The following series of images are from a rock art site quite close to Qabil Al BuSaid in the Ash Sharqiyah Region.
A friend who lives in Al Mudaybi gave me directions to the area (also thanks to Google Earth which I used to pin-point probable rock outcrops) he said that there is some rock art that I might be interested in: how right he was….
This is the first site where I have seen ‘Finger Painted’ art outside the Salalah area.
I will have to do some more research, because so far I have not come across any reference in the literature that I have, which refers to finger painting, other than in Salalah.
Note the Red Ochre coloured finger painting; some of the images have become very faint with age.
This looks like a 1600’s Galleon, but why would someone peck it out on a rock so far inland?
I need to go back! I did not get the focus quite right on this one…… That will teach me; when working in B&W I always take at least 3 just in case I mess up. Trying to conserve materials is never a good idea.
I am not sure what is being depicted here: a table, box or enclosure?
I could spend hours (I have) searching the rocks in the Al Hamra area, there is so much rock art: some of it very faded. A pity because it just will not photograph and I am reluctant to use chalk, which has been used on some that I have found.
I will just keep trying different methods to bring out the detail; all part of the fun…..
Several instances that I have seen depict the rider ‘standing’ on the camel’s back when riding. Not being familiar with the finer art of camel riding (I only got on one for the first time a few months back – they are not my favourite animal. Especially as one stole newly purchased fruit from my Landrover at Masirah; anyway Horses are far more comfortable to ride) A good excuse to educate myself on the development of camel riding.
This is a link to another ‘downloadable book’ on the subject of rock art research: this time with emphasis on Proto – Arabic script.
He puts forward the idea that rock art was a precursor of Arabic script, considered a somewhat polemic conclusion by some: but if the Arab Bedouin used rock art as an eventual form of communication, then it is not unreasonable to conclude that it could develop into a proto – Arabic script.
If you do not have a Facebook account (I certainly don’t – Life style!) it can still be read on line.
The left hand representation has been around since the start of rock art, but in this case probably represents a connection with the hunt or a gesture that expresses a desire to dominate and appropriate the animal; the hand is also thought to be a sign of domestication.
The weather is not going to beat me! So an early morning start tomorrow in search of a possible Rock Art site. I mean early 0430 start.

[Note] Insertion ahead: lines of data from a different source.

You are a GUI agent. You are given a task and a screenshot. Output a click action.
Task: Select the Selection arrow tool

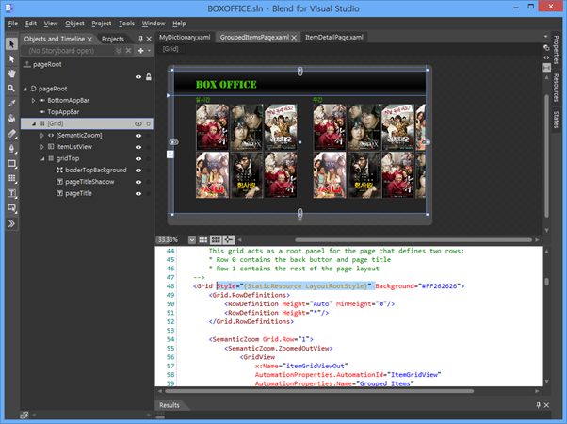[10, 43]
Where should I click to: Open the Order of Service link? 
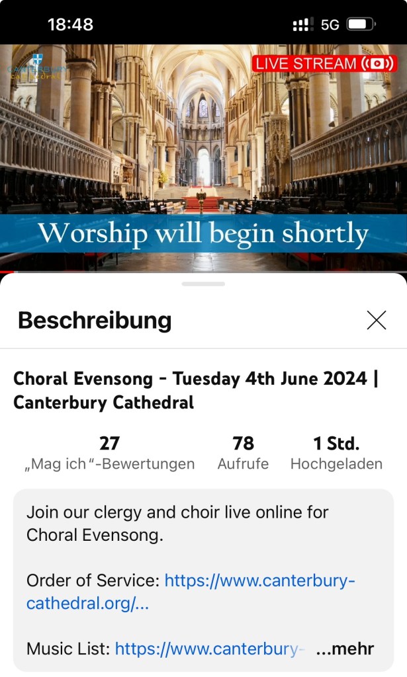click(x=259, y=581)
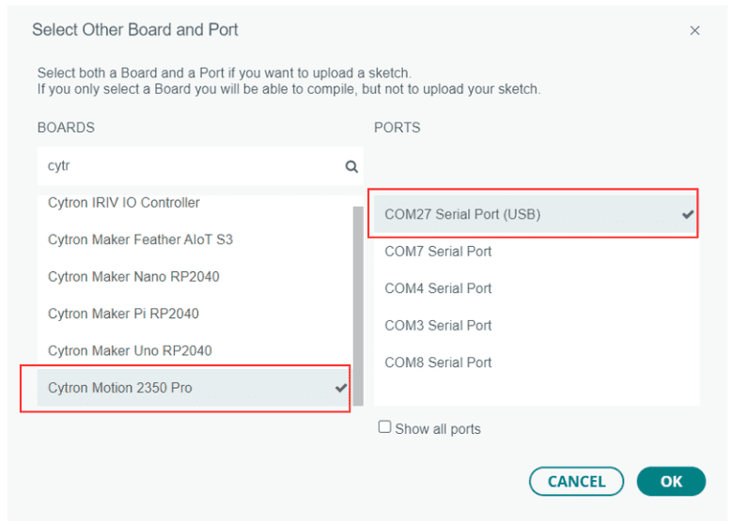The height and width of the screenshot is (524, 748).
Task: Choose Cytron Maker Feather AIoT S3
Action: click(x=140, y=239)
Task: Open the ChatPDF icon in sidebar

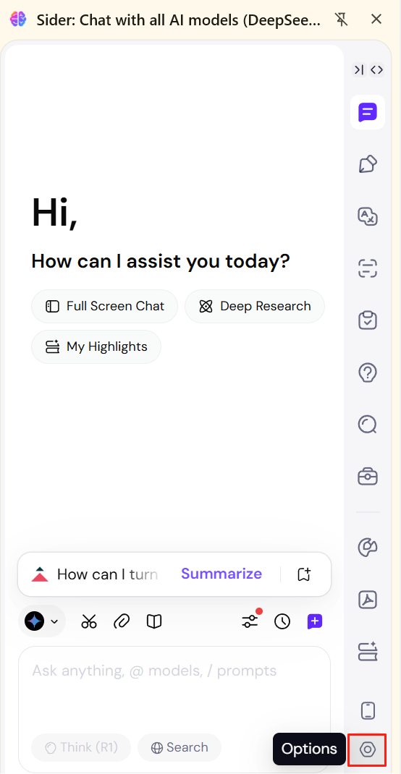Action: click(x=368, y=600)
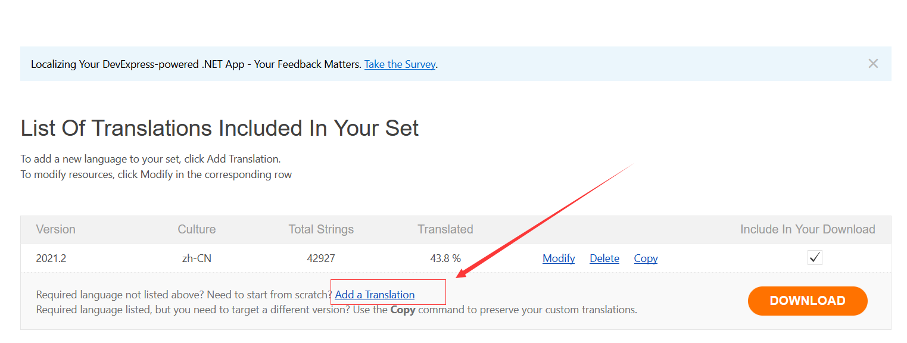Uncheck Include In Your Download for zh-CN
Image resolution: width=907 pixels, height=343 pixels.
[815, 258]
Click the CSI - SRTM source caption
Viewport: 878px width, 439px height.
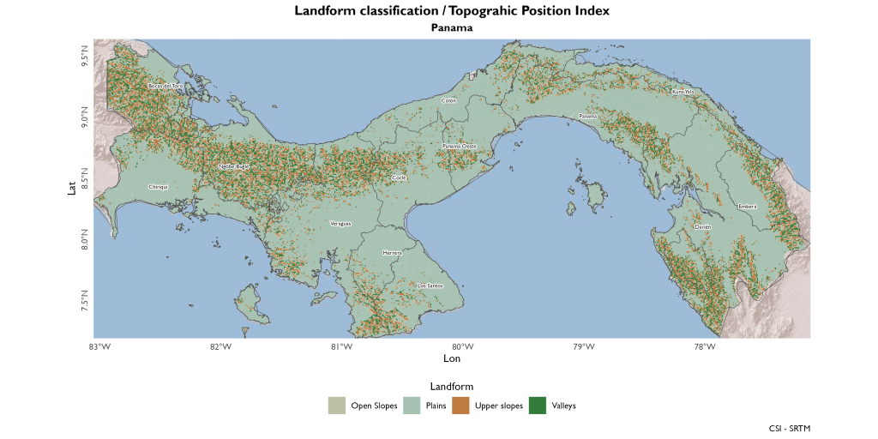[790, 428]
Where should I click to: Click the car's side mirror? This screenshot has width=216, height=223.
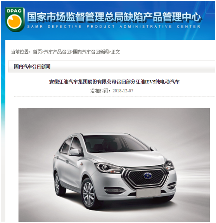tap(74, 152)
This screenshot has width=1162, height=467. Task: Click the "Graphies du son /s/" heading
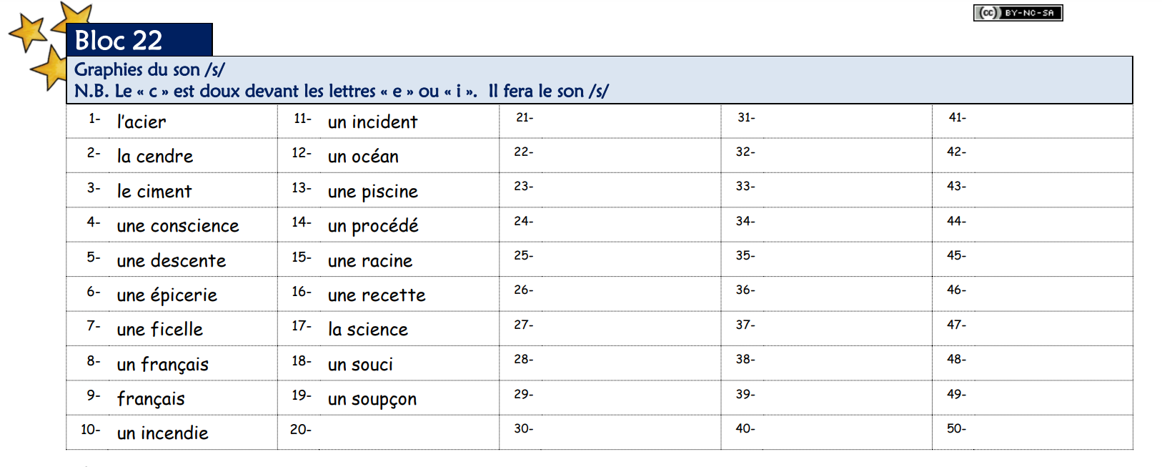point(149,69)
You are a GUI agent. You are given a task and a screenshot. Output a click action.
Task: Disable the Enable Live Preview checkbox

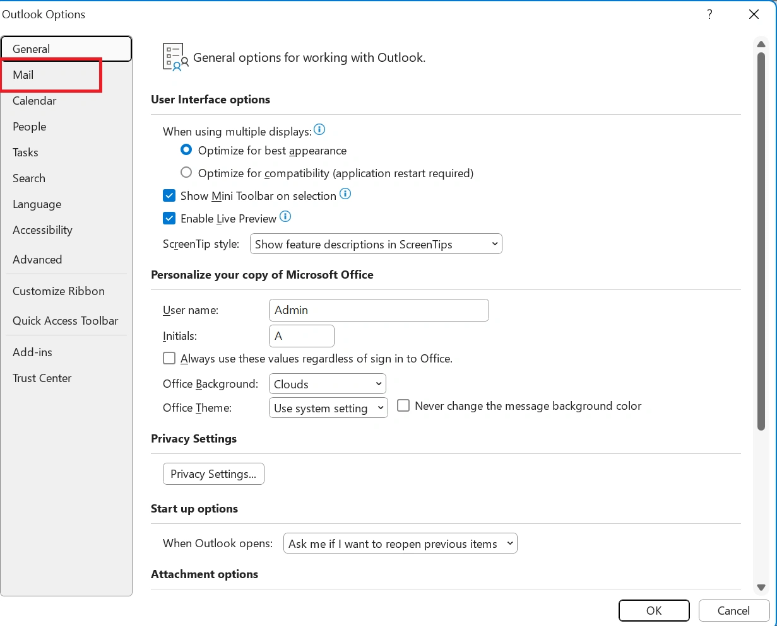click(x=169, y=219)
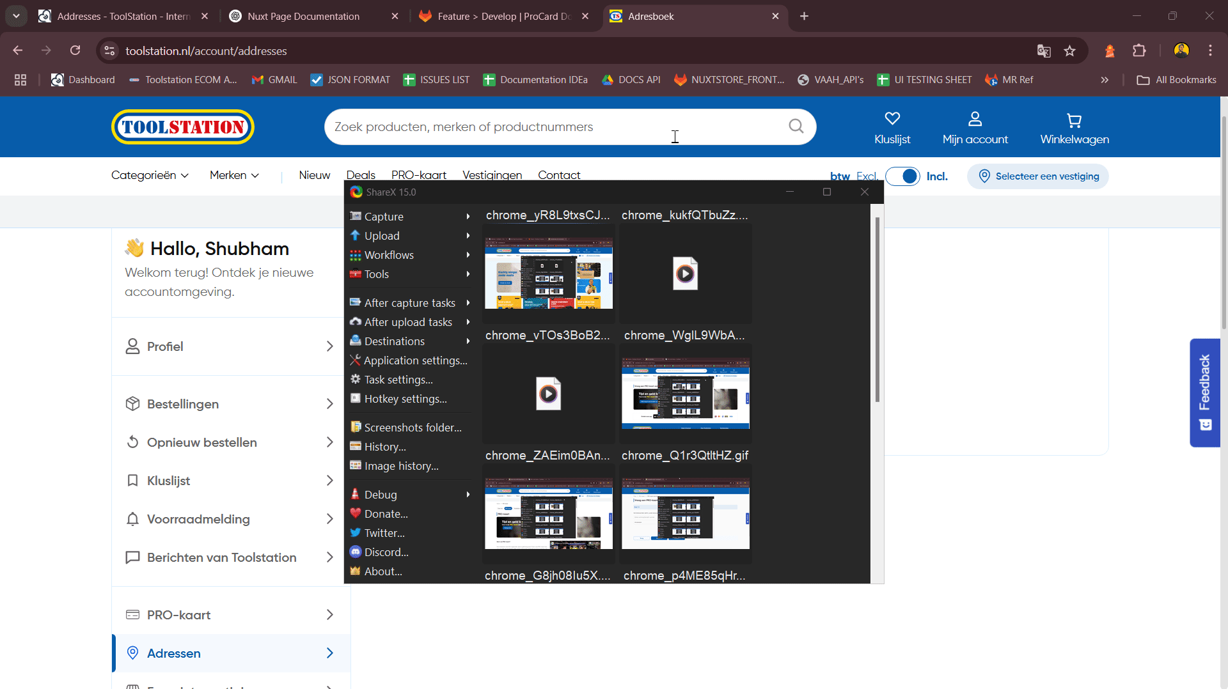Open the Google Translate icon in address bar
The image size is (1228, 689).
1044,51
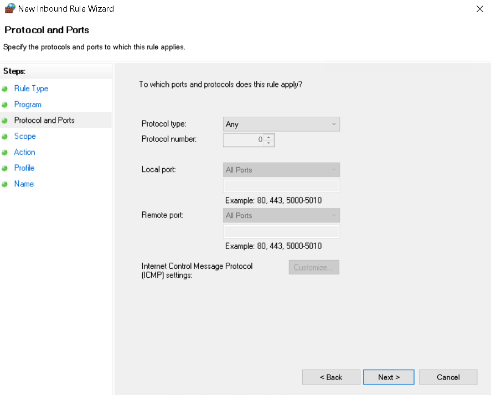Click the green bullet beside Action

pos(5,153)
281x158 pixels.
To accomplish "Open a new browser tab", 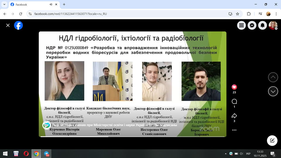I will tap(64, 4).
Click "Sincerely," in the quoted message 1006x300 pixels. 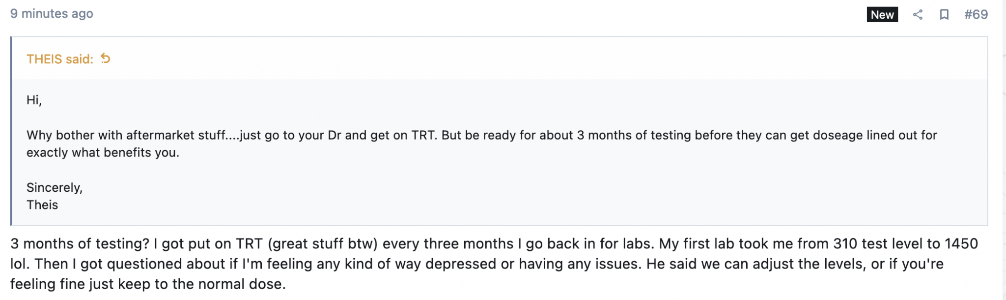click(55, 188)
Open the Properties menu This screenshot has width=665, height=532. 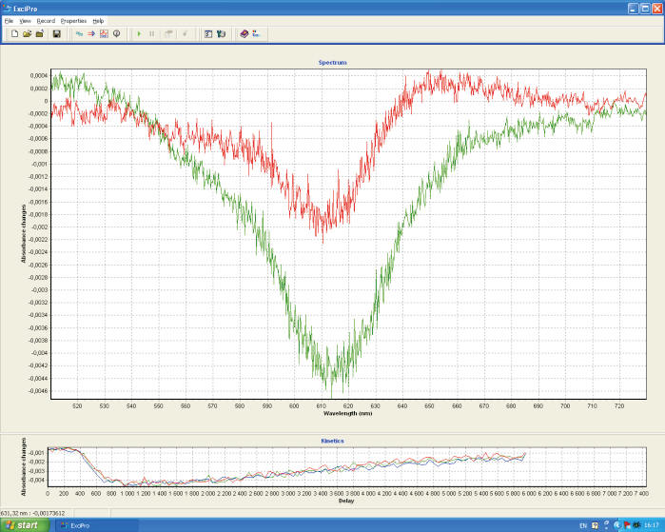(x=73, y=20)
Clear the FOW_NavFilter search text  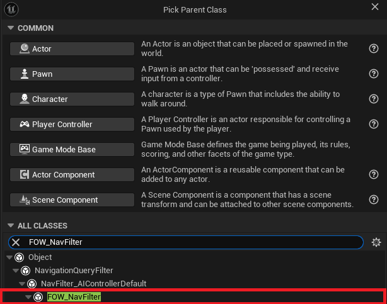16,242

A good friend has given me this location so with luck and some judgement (GPS & map) I should find it.
The site is near Al Wishal & llya.
3 1/2 Klicks from the site and the road/track was blocked with no way round – very frustrating, but some times this happens when looking for a new place. So another visit and boots on the ground this time if necessary.
If these sites were easy then everyone would know about them and where would the fun be then…….
The rocks around the Ghamar area near Al Hamra are full of rock art; from the old to the relatively new (being less than a 1000 years old! age being a rather difficult thing to quantify – subject matter helps)
This has got me thinking: at first I thought it was erosion but if you look closely enough at the lower middle of this image, a figure? can be made out. This along with the uniformity of the indentations, clearly suggest ‘man made’ but what does it represent?
It can be found directly across the wadi from the Hasat Bani Salt carvings.